The Five Lies of the Five Solas: Sola Scriptura
Originally published October 6, 2014
Once again, as in this post, and this post, we find that people assume much about the clarion call of the Protestant Reformation: the five solas. One assumes that scripture alone means that Christianity draws all of its truth for life and godliness from an exegetical study of the Scriptures. Not so.
Scripture, according to the Reformers, cannot aid the “believer” in wisdom for living life. In fact, living life is not really the business of the believer for that would be works salvation—the Christian life must be EXPERIENCED only through the death and life of Christ.

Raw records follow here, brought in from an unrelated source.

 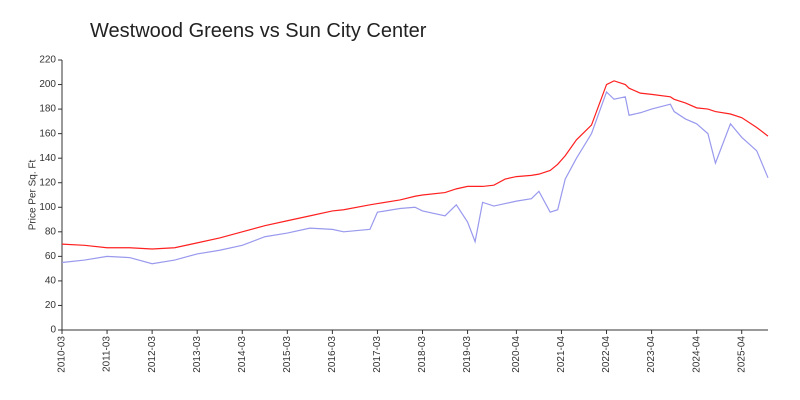 What do you see at coordinates (51, 232) in the screenshot?
I see `y-tick-label: 80` at bounding box center [51, 232].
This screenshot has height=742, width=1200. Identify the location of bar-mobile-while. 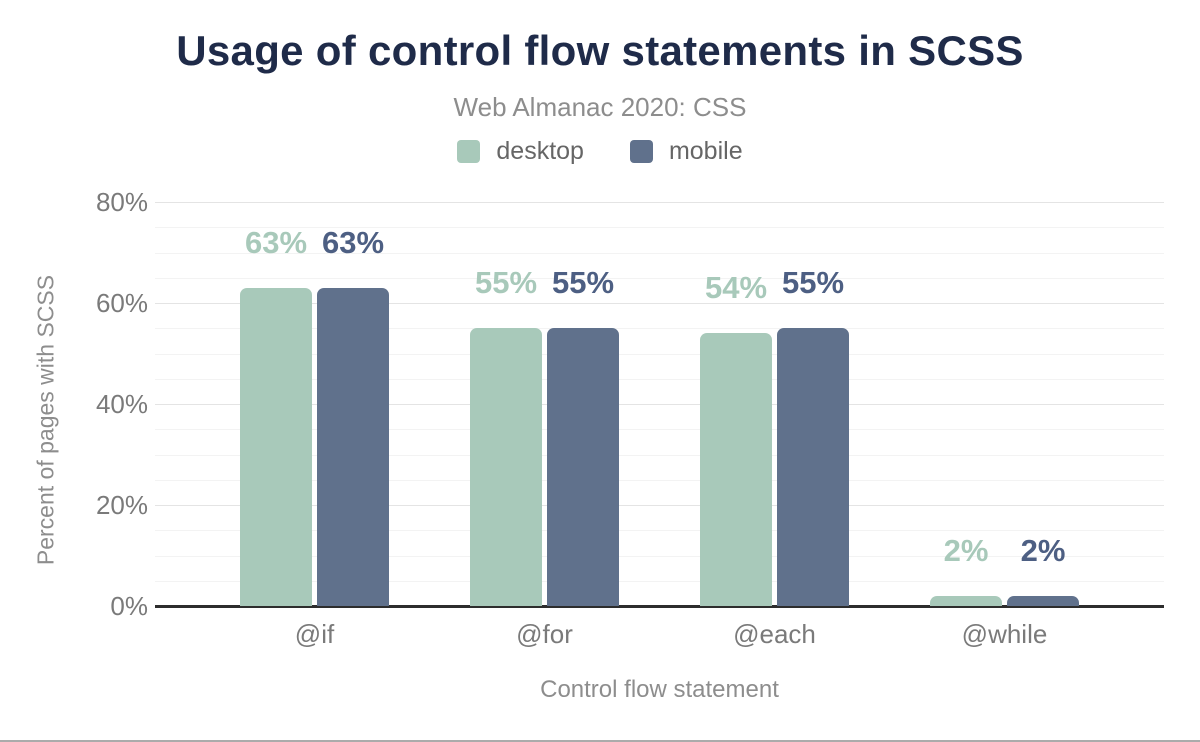
(1043, 600).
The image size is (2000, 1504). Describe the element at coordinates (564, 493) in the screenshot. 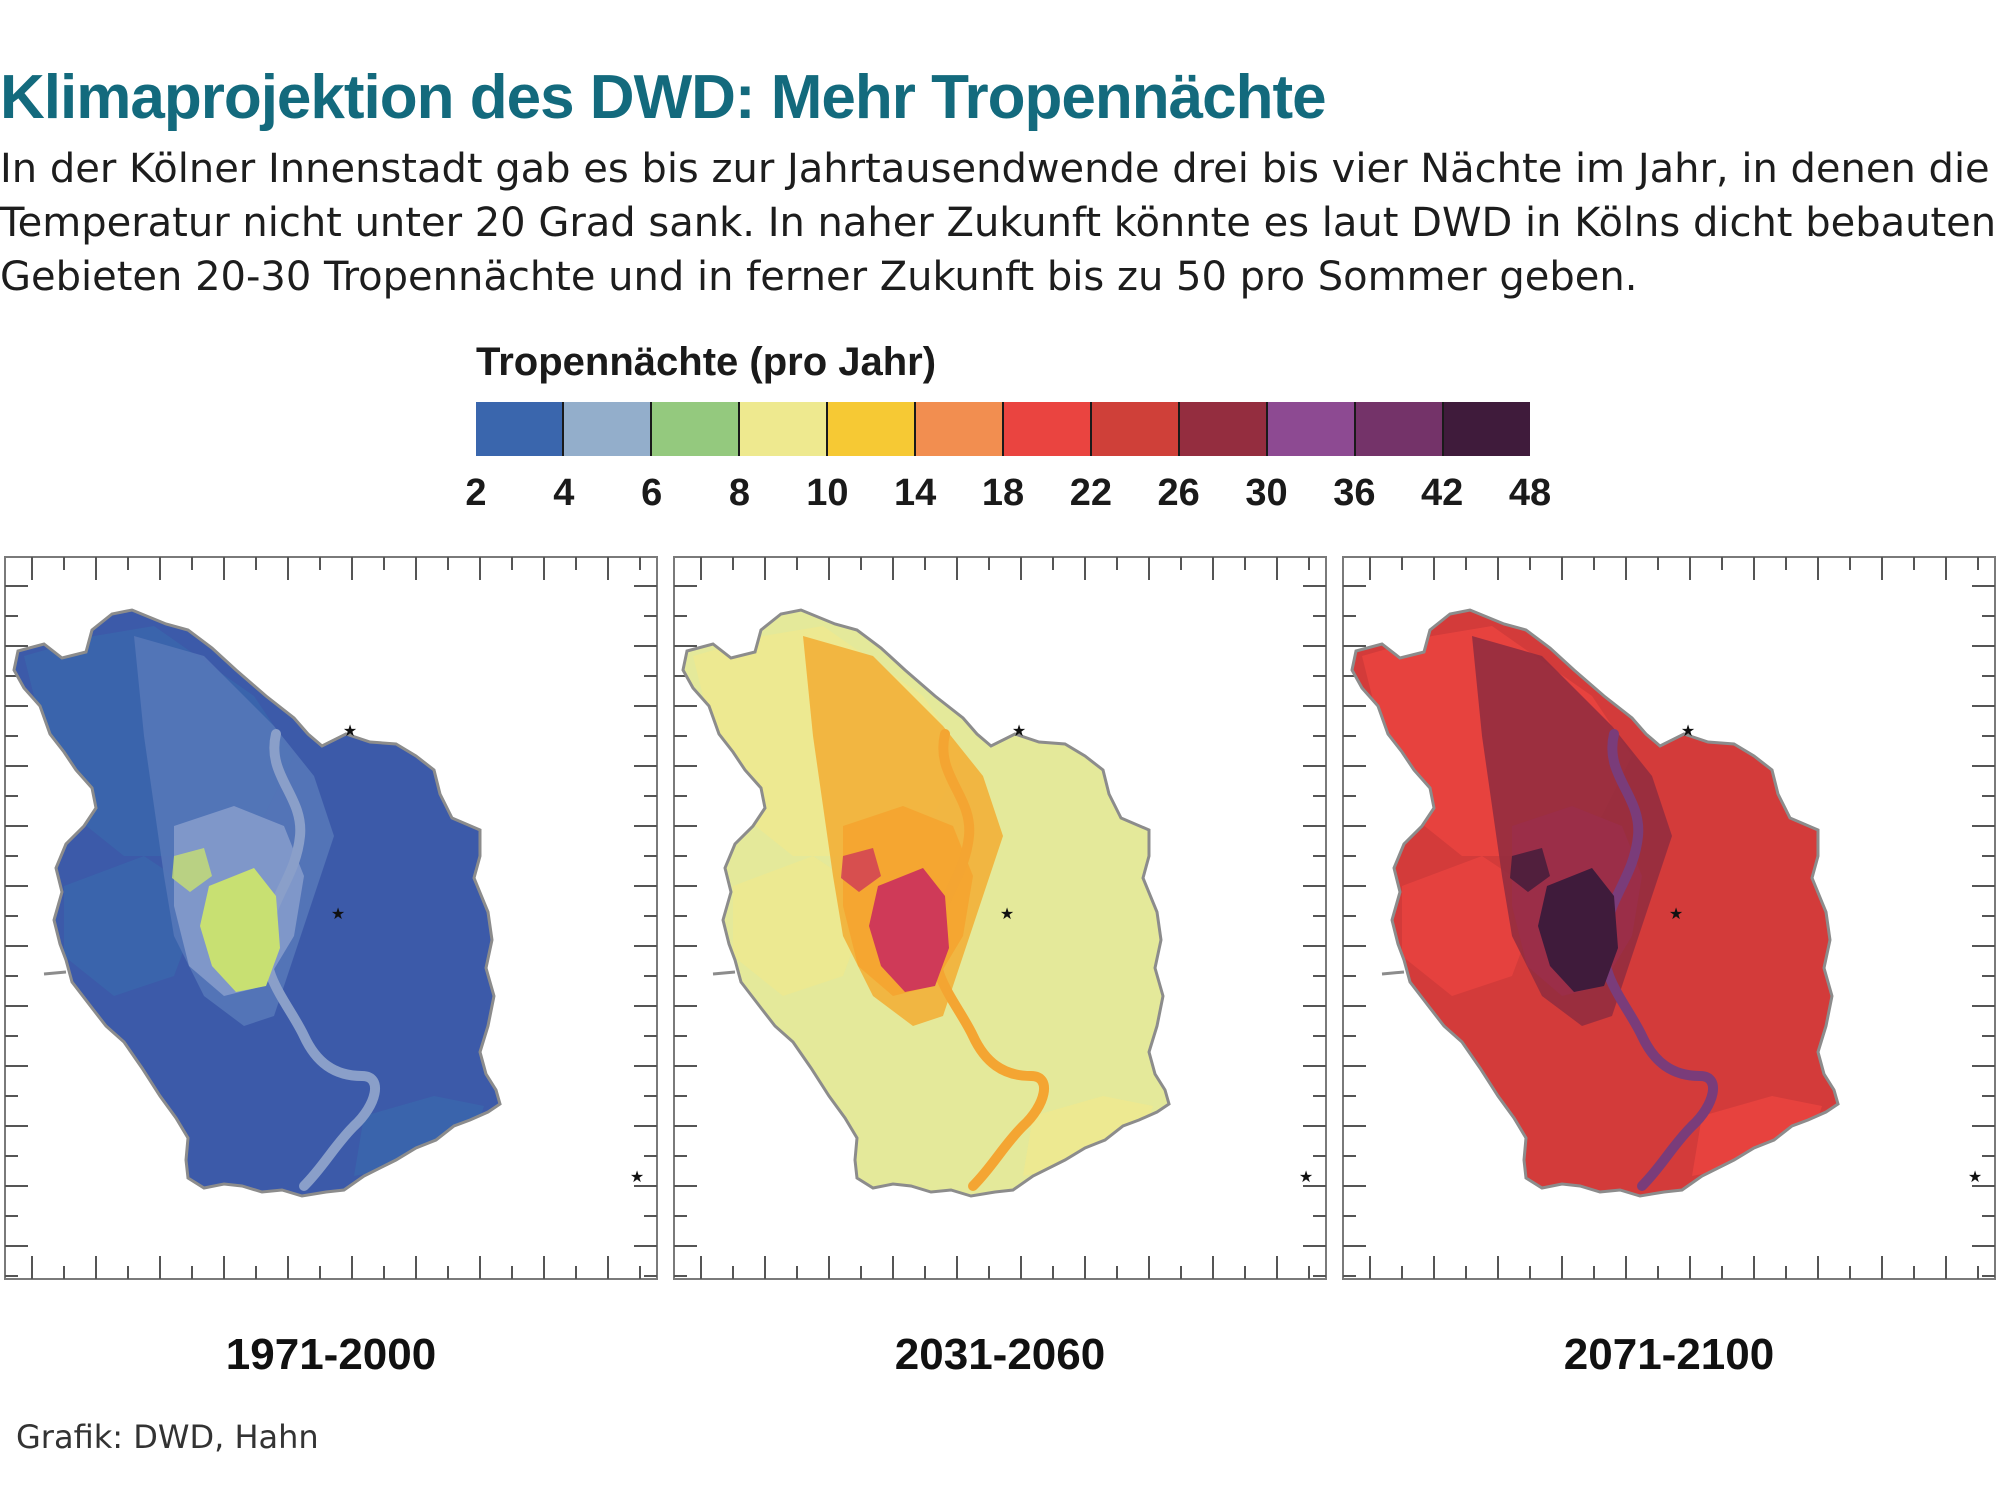

I see `legend-tick-label: 4` at that location.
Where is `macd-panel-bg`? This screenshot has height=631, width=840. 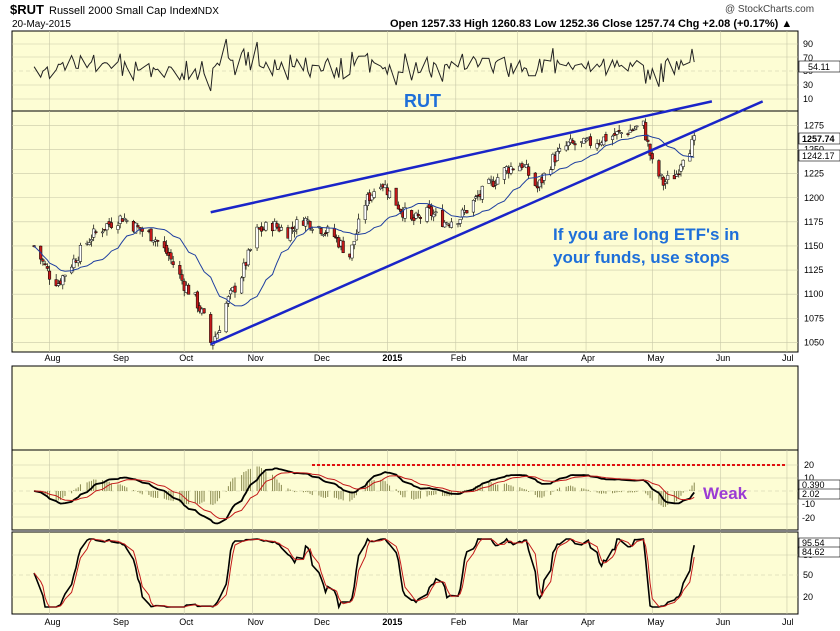 macd-panel-bg is located at coordinates (405, 490).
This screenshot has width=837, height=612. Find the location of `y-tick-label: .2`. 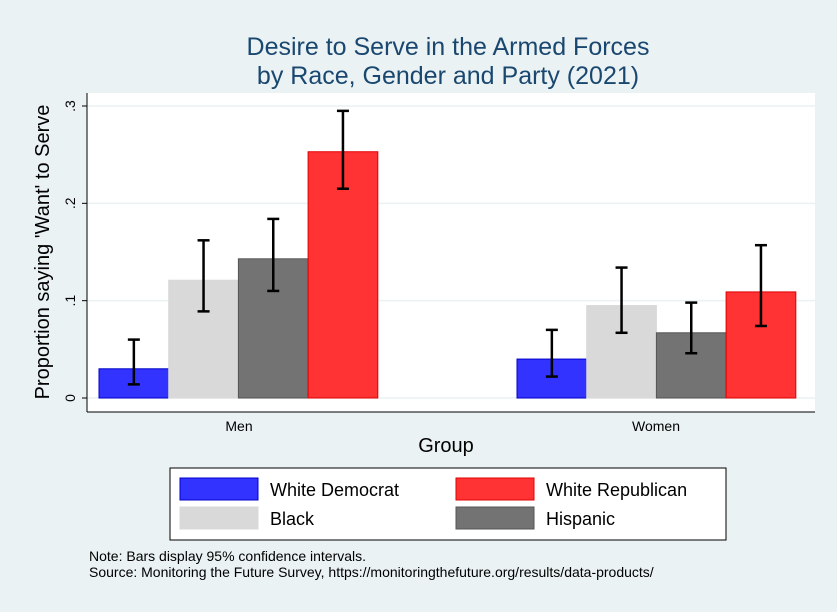

y-tick-label: .2 is located at coordinates (70, 203).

This is the Reformed doctrine of mortification and vivification. The Christian mustn’t seek to learn the Scriptures and apply the principles to their lives; they must rather use the Scriptures to “gaze” upon the “saving works of Christ in all of the Bible.” This “gazing” upon the salvific works of Christ in all the Scriptures then results in a subjective “reflection” of Christ’s glory. Stars are really just huge chunks of rock floating around in space that reflect the sun’s light; in the same way, we are chunks of dead stones that merely reflect Christ’s light (glory) when we fix our sight on Him alone.
Therefore, according to the Reformed camp, the Bible is merely a tool for gospel contemplationism. Its sole purpose is not to learn more of God’s truth and better ways to love God and others, but rather a gospel narrative that enables us to see our own wretchedness more and more as set against the holiness of God. This results in more and more gratitude for the cross which results in Christ’s glory being REFLECTED from our dead, worthless selves.
This is the crux of the Reformed Redemptive Historical hermeneutic. It calls for seeing and interpreting all reality through the suffering of the cross, or the works of Christ seen in the Scriptures. Biblical imperatives are not anything that we are to do, but rather show us what Christ has already done for us.
Scripture alone for seeing Christ alone, so we can live by faith alone.